According to the present invention, in a device for controlling the conduction current of a monitoring circuit to be less than a set current value, by measuring the currents of both phases of the circuit, the current of the circuit becomes larger than the set current value. In this case, it is possible to obtain a device capable of controlling a phase current by switching a circuit to a phase having a sufficient current without interrupting a circuit to be controlled as much as possible, thereby controlling a conduction current.

[Brief description of the drawings]

FIG. 1 is a block diagram illustrating a configuration of an apparatus according to an embodiment of the present invention.
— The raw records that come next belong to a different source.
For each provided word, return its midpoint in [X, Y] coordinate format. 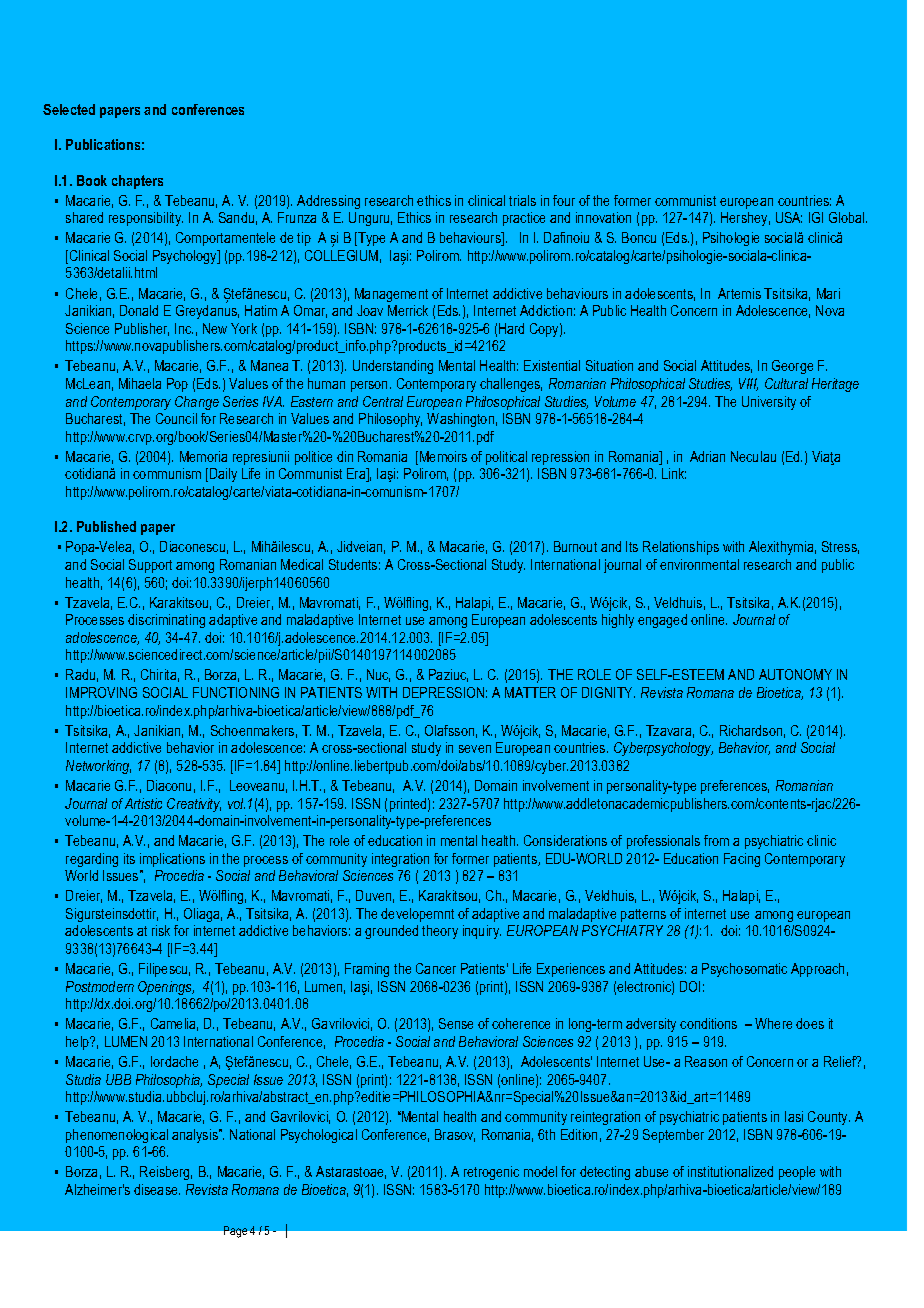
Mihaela [140, 383]
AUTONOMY [795, 674]
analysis [196, 1136]
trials [522, 200]
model [540, 1171]
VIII [748, 384]
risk [161, 930]
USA [789, 217]
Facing [742, 860]
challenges [511, 385]
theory [440, 932]
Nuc [378, 675]
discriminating [166, 621]
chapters [137, 182]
FIG. 2 is a diagram showing a current flow according to a use state of a load in an electric circuit;

FIG. 3 is a diagram showing a case where there is a difference between resistance values of loads of both phases in an electric circuit;

FIG. 4 is a flowchart of the apparatus.

FIG. 5 is a block diagram of a conventional device.

[Explanation of symbols]

 DESCRIPTION OF SYMBOLS 1 Current transformer A 2 Current transformer B 3 Current measuring circuit 4 Current setting circuit 5 Comparison operation circuit 6 Load control circuit 7 Switching means 8 Return current setting circuit 9 Monitoring circuit 10 Main circuit breaker 201 L1 side load 202 L2 side load

 ──────────────────────────────────────────────────続 き Continued on the front page F term (reference) 5G064 AA04 AC06 AC09 CB08 CB11 DA05 5G066 GA01 KA01 KA11 KD01 KD10 5H410 BB05 CC03 DD03 DD05 EA28 EB38 FF05 FF25 HH00 LL06 LL15 LL20

Claims (1)

[Claims] 1. A current transformer A for detecting currents flowing through the L1 and L2 phases of the monitoring circuit, a current transformer B for detecting currents flowing through a circuit to be controlled, and a signal from the current transformer AB. And a current measuring circuit for measuring the current flowing through each current transformer, a current setting circuit for setting an upper limit (hereinafter referred to as a set current value) of the current flowing through the monitoring circuit, and a current flowing value obtained by the current measuring circuit. A comparison operation circuit that compares and calculates a set current value obtained by the current setting circuit, a load control circuit that receives a signal from the comparison operation circuit and controls the switching unit, and connects the control target circuit to the L1 side. Switching means for switching to either the L2 side or the cutoff state; and a return current setting circuit for setting a return current such that the control target circuit returns when the current supplied to the monitoring circuit continues to be equal to or less than a predetermined current value for a certain period of time. And the comparison operation circuit If the energizing current of either the L1 phase or the L2 phase of the road exceeds the set current value, the switching means switches the connection of the circuit to be controlled to the phase having more energizing current according to the judgment of the comparison operation circuit. An electric load limiter for a single-phase three-wire circuit, wherein the control target circuit is switched to a cut-off state when switching or when there is no allowance for a set current value in both phases.